Eine Eilmeldung von Google: NOCH EIN DRAMA AUF DER PACIFIC LION.
Drei Männer japanischer Nationalität von einem zerstörten Rettungsboot geborgen. In dem Wrack wurden Schusswaffen gefunden. Ein Bericht von einer verwegenen Attacke auf die Pacific Lion und den Hochseebergungsschlepper Gale Force, dasselbe Schiff, das den Frachter nach seiner Beinahe-Kenterung im Nordpazifik geborgen hatte.
Die drei Japaner waren gerettet worden, las Nakadate weiter, aber sie befanden sich im Gewahrsam der kanadischen Behörden. Die Pacific Lion setzte derweil ihre Reise nach Seattle fort – von nun an allerdings mit einer Militäreskorte.
Nakadate las den Bericht ein zweites Mal. Sato und seine Helfer hatten versagt. Die Lion fuhr unbehelligt weiter. Kein Wort von einem Aktenkoffer. Keine Erwähnung eines gefundenen Gegenstandes, »zu dem wir aus ermittlungstechnischen Gründen keine näheren Angaben machen können«.
Vielleicht gab es nichts zu erwähnen. Das Ausmaß von Satos Versagen war dermaßen universal, dass Nakadate überzeugt war, der Aktenkoffer befand sich noch auf dem Bergungsschlepper. Ein Problem, aber noch keine Katastrophe.
Er griff nach dem Telefonhörer. Rief Masao Tanaka an. Die Besatzung der Gale Force hatte den Behörden nichts von dem Aktenkoffer und seinem Inhalt gesagt. Nakadate fragte sich, ob sie unter Umständen an einem Tauschhandel interessiert wären.
***
»Eine Sache macht mich stutzig«, erzählte Stacey Jonas McKenna über Funk. Sie und Matt hatten sich nach längerem Warten aus dem Versteck gewagt und sofort die Gale Force angefunkt, um zu fragen, ob alles in Ordnung war. Sie selbst waren mit dem Schrecken davongekommen und schon wieder obenauf.

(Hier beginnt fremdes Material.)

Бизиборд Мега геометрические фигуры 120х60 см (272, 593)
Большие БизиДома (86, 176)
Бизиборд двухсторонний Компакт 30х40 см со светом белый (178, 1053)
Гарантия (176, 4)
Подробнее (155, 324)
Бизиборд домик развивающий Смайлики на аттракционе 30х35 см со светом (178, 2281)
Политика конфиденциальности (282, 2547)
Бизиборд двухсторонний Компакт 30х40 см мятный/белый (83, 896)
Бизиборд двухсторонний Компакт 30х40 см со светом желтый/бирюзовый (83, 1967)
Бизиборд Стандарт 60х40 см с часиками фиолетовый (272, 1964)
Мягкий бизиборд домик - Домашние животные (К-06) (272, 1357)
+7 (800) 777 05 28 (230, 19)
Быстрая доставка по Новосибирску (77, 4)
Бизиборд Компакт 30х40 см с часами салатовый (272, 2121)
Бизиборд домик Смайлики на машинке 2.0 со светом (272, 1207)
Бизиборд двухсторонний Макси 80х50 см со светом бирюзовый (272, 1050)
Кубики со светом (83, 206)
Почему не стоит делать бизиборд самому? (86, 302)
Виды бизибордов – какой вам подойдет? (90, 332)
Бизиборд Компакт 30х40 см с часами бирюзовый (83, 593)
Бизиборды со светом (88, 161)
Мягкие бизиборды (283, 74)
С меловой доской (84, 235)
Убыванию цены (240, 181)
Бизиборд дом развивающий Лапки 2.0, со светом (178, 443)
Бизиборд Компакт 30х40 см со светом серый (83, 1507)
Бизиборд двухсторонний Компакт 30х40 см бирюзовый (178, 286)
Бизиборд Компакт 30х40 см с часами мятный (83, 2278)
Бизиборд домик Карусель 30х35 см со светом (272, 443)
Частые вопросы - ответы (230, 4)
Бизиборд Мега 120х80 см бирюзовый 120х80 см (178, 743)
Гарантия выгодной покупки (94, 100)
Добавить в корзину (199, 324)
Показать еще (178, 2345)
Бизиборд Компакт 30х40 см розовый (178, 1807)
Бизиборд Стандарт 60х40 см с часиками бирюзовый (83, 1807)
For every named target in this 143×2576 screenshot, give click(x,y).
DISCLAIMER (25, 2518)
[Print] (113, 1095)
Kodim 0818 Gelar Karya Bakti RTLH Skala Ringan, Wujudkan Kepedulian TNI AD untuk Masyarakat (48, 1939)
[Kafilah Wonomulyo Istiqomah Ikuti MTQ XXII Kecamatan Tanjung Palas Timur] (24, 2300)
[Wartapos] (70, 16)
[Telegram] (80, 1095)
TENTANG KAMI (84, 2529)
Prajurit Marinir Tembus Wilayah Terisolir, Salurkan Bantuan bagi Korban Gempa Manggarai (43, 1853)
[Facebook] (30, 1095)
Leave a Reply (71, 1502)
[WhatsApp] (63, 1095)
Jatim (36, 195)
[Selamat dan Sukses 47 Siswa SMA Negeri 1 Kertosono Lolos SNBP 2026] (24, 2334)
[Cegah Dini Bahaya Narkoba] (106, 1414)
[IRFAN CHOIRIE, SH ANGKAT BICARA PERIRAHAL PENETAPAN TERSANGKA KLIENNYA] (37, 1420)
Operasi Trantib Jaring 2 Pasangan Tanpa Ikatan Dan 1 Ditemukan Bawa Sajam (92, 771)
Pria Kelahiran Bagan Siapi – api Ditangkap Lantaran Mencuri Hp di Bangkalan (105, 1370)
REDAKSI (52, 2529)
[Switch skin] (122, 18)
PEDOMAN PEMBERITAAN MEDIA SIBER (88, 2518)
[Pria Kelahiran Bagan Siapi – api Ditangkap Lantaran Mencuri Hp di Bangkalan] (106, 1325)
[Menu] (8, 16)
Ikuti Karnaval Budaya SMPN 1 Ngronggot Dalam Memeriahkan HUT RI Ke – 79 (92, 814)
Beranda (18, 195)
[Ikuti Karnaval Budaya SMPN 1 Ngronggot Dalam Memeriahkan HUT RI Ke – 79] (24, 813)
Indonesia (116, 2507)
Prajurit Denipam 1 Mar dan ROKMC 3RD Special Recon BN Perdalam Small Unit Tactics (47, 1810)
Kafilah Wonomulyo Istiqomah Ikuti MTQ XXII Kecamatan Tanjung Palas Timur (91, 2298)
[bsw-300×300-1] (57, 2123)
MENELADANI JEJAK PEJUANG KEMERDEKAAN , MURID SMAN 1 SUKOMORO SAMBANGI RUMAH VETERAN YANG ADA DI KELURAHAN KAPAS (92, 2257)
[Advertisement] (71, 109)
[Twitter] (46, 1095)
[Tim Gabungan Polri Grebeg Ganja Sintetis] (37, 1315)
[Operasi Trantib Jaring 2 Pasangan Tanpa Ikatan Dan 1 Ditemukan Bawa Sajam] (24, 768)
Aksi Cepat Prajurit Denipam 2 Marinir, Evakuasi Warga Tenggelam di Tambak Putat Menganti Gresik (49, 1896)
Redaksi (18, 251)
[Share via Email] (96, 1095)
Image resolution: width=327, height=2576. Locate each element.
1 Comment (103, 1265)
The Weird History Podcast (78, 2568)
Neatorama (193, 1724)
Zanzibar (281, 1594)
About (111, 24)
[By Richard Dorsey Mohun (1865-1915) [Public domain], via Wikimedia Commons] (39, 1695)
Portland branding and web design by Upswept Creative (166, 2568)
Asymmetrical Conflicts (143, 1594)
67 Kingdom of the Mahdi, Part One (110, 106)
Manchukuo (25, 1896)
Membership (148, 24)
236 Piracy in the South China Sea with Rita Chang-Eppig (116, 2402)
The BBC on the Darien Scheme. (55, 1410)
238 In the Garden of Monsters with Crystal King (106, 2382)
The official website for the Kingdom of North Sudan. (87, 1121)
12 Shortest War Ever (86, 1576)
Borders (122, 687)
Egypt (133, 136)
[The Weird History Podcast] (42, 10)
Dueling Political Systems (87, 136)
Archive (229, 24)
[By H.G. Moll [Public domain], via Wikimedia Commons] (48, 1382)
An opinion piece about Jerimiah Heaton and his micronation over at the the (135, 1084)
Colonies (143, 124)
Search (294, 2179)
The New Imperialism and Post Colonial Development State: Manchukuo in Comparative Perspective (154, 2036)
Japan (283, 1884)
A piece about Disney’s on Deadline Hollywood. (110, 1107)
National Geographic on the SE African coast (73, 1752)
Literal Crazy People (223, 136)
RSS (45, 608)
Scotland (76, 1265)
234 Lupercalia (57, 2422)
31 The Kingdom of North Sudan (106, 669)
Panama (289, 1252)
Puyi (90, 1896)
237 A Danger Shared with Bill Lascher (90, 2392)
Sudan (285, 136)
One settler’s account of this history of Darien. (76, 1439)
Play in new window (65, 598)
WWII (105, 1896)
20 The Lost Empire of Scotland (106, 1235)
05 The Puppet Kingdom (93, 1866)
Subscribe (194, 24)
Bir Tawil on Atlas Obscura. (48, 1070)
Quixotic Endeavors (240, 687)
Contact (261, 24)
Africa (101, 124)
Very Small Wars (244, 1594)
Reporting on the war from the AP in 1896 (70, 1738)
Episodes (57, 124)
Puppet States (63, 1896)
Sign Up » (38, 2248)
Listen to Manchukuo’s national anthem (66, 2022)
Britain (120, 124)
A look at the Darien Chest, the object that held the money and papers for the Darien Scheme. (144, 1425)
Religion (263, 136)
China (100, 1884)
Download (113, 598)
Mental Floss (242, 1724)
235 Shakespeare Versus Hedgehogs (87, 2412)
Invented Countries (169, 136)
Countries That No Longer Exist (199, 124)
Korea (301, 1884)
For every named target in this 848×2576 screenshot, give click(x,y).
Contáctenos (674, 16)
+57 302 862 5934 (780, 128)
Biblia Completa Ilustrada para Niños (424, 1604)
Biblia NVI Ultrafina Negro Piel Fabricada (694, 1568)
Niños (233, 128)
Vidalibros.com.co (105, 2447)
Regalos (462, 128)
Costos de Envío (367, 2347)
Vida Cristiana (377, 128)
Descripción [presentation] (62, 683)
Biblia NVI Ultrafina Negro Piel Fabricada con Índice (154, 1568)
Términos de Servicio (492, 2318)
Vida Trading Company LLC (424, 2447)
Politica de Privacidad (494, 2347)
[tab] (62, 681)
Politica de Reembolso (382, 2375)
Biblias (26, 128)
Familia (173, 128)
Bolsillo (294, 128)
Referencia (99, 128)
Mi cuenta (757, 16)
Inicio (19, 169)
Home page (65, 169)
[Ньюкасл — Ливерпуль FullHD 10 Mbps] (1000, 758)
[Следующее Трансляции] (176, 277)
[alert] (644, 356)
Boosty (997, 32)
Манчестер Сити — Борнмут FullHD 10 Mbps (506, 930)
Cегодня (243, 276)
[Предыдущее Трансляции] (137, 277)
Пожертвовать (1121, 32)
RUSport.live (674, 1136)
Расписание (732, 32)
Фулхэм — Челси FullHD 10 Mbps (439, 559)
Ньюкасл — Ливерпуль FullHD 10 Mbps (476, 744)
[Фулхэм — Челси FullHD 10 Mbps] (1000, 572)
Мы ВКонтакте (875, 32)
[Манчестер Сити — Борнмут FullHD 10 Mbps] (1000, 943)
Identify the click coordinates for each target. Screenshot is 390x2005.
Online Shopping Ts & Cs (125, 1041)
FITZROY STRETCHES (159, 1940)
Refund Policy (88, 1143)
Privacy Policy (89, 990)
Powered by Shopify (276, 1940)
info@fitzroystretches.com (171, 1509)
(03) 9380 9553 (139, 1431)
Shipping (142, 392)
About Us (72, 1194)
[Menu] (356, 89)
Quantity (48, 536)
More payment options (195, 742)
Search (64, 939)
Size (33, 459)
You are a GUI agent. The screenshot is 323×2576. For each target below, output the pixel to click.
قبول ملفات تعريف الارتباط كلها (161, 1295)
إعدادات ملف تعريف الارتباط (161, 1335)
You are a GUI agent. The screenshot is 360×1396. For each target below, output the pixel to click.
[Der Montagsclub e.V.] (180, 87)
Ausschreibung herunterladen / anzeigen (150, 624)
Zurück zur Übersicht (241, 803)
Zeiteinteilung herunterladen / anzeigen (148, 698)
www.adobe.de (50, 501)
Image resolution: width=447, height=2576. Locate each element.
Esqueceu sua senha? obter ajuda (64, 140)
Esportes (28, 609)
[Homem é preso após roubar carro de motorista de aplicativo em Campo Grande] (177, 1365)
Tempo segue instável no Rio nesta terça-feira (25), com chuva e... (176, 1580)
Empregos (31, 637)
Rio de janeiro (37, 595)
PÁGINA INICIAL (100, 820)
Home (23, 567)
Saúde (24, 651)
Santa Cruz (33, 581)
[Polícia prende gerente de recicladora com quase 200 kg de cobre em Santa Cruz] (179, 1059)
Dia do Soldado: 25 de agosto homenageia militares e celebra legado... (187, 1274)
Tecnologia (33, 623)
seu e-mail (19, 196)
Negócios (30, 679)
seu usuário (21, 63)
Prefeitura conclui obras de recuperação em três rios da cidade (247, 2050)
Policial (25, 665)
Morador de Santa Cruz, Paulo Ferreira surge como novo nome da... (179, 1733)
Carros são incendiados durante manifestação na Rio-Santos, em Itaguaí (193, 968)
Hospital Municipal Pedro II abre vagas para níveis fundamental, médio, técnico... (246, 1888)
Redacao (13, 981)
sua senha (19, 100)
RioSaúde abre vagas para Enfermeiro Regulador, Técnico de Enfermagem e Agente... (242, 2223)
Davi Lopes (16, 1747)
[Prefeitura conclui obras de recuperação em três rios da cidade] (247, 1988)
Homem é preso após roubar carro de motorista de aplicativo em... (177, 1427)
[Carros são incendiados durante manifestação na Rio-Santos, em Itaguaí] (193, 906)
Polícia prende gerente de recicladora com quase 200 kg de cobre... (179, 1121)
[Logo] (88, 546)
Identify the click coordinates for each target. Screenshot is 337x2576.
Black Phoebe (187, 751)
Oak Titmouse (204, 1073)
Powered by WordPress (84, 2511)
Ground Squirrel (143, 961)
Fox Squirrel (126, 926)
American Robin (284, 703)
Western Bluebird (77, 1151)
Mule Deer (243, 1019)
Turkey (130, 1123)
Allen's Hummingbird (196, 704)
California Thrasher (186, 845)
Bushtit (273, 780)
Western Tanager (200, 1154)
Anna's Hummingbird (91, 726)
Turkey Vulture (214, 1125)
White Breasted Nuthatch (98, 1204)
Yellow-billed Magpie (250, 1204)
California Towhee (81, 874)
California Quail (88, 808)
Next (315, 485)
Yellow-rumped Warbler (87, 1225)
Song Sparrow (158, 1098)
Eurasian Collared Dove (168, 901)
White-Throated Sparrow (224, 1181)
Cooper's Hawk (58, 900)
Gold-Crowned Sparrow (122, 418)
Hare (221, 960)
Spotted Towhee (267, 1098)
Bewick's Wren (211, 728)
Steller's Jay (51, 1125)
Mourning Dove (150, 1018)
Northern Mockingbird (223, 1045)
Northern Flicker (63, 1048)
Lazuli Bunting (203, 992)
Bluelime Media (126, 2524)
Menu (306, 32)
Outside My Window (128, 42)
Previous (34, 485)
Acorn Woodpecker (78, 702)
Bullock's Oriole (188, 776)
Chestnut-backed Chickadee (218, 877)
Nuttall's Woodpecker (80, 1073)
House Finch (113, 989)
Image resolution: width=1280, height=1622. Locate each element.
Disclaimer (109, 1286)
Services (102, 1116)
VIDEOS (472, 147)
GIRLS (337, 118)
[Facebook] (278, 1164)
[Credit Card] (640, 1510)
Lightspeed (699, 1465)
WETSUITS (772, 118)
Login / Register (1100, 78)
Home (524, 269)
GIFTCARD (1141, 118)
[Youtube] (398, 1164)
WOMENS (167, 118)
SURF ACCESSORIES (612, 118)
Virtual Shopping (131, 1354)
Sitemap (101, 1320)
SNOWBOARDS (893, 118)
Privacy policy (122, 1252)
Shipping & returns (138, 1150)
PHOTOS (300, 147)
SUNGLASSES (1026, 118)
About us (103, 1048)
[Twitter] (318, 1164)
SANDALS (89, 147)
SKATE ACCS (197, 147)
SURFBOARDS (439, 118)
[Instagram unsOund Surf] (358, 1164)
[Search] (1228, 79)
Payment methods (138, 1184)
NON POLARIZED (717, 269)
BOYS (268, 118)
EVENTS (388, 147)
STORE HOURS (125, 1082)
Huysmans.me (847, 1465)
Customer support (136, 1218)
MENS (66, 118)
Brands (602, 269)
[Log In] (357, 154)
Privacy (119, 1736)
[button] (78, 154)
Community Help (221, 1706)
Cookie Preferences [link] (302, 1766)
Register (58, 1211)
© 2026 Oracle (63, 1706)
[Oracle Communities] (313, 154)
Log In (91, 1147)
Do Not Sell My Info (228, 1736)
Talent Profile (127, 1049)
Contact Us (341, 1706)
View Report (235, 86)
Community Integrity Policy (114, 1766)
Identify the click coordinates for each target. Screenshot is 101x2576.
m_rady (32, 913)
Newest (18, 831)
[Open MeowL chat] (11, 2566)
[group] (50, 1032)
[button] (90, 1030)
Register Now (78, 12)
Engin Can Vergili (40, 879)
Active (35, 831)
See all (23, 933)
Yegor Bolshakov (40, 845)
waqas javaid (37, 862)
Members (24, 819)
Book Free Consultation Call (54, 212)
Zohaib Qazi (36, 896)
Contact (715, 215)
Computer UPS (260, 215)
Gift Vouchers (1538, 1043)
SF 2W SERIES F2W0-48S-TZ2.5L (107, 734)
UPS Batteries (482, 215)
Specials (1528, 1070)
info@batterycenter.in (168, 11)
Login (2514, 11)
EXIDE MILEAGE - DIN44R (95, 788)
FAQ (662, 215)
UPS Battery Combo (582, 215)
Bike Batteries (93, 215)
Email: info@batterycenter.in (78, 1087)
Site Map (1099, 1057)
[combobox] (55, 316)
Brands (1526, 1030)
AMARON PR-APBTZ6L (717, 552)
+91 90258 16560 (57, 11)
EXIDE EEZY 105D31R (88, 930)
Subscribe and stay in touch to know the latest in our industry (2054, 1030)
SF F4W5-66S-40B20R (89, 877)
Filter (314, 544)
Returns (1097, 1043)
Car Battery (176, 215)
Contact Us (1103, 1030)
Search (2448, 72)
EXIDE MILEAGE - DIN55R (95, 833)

»Und die wäre?« McKenna beobachtete, wie die Lichter der Lion sich dem Heck der Gale Force näherten. Die Winde spulte die ausgerauschte Trosse auf und stellte den vorherigen Abstand wieder her. Querab von der Lion folgte der kanadische Seenotrettungskreuzer, der die drei Männer von ihrem fast vollgelaufenen Rettungsboot gepflückt hatte. Am Himmel wachte ein großer Helikopter der Royal Canadian Air Force über den Schlepper und seinen Anhang.
»Mir kam es vor, als wüssten sie verdammt gut Bescheid«, sagte Stacey. »Zum Beispiel, was hat sie veranlasst, von der Lion zur Gale Force zu schippern?«
»Vielleicht haben sie mit diesem schießwütigen blinden Passagier gesprochen. Die Coast Guard hat ihn nach Dutch Harbor gebracht. Er wäre mein Tipp als Informationsquelle für unsere drei Freunde.«
»Kann sein. Aber in den paar Tagen seit Dutch Harbor können sie unmöglich den ganzen Frachter durchsucht haben, was meinst du? Sie haben sich nicht einmal die Mühe gemacht, mich oder Matt zu fragen, ob wir etwas von einem Aktenkoffer wissen.«
McKenna versetzte sich in Gedanken zurück nach Dutch Harbor. Die vage Erinnerung an einen Mann in einem Pick-up am Kai tauchte aus ihrem Gedächtnis auf. Und der Mann auf dem Flugplatz, der es so eilig gehabt hatte und noch vor Court in die Maschine gestiegen war.
Bestand da ein Zusammenhang? Oder war das schon Verfolgungswahn?
»Diese Typen hatten einen Auftrag«, fuhr Stacey fort. »Sie wussten, wo sie suchen mussten. Woher wohl?«
Verdammt! McKenna starrte aus dem Fenster in die fast pechschwarze Nacht.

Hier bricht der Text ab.